Sowohl die AKP-Regierung als auch AKP-nahe Verbände in Deutschland und in anderen europäischen Ländern setzen im Wahlkampf bewusst auf Eskalation. Der herbeigeführte Streit um die Wahlkampfauftritte türkischer Minister, aber auch die von Erdoğan persönlich vorgetragenen Nazi-Vergleiche zielen ausschließlich auf die Mobilisierung der eigenen Anhängerschaft in Deutschland.

Ob am 16. April 2017 für oder gegen das Referendum gestimmt wird, ist aktuell kaum absehbar. Da für die Verfassungsänderung und die Einführung des Präsidialsystems eine einfache Mehrheit von über 50 Prozent der abgegebenen Stimmen notwendig ist, könnten die Stimmen der türkischen Wahlberechtigten in Deutschland eine Schlüsselrolle spielen – und zwar im Sinne der AKP-Regierung, die offen für die Verfassungsänderung wirbt. Bei der letzten Parlamentswahl im November 2015 erzielte die AKP in Deutschland mit knapp 60 Prozent der Stimmen ein überdurchschnittlich gutes Ergebnis. In Deutschland können etwa 1,4 Million türkische Wähler in türkischen Konsulaten ihre Stimme für das Referendum abgeben. Die Beteiligung bei der letzten Parlamentswahl lag bei etwa 40 Prozent.

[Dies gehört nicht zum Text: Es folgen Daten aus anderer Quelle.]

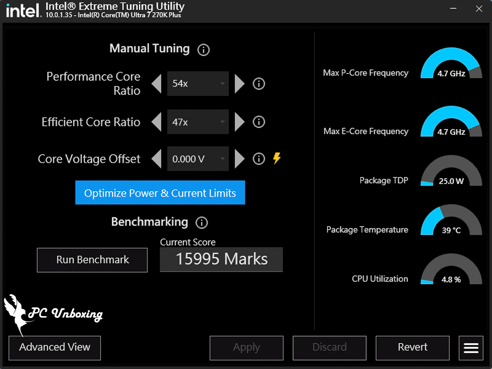492x369 pixels.
Task: Start the test with Run Benchmark
Action: [x=92, y=260]
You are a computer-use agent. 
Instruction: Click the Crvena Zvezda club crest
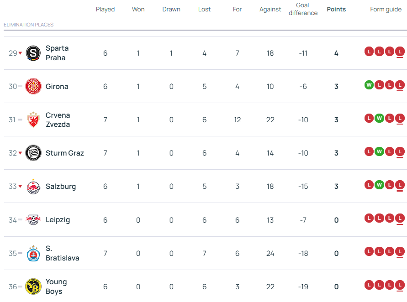[33, 120]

Nach dem Referendum: Rückkehr zur Normalität?

Eine Zustimmung im Referendum für die Verfassungsänderung würde die Abschaffung des bisherigen parlamentarischen Demokratiesystems in der Türkei einläuten. Ein deutliches "Nein" hingegen würde jedoch auch keine Rückkehr zum alten politischen System bedeuten, in dem der Staatspräsident allein repräsentative Aufgaben erfüllt.

Wenn die türkische Wählerschaft trotz des massiven Einsatzes des Staatsapparats, der medialen Übermacht und der innenpolitischen Eskalation nicht zu einem "Ja" zu bewegen ist, dann wäre es zur Zeit vorstellbar, dass die AKP-Regierung dieses Ergebnis zwar hinnimmt, wahrscheinlich ist dann jedoch eine Fortsetzung des Status Quo und des Ausnahmezustands – der soll am 19. April enden.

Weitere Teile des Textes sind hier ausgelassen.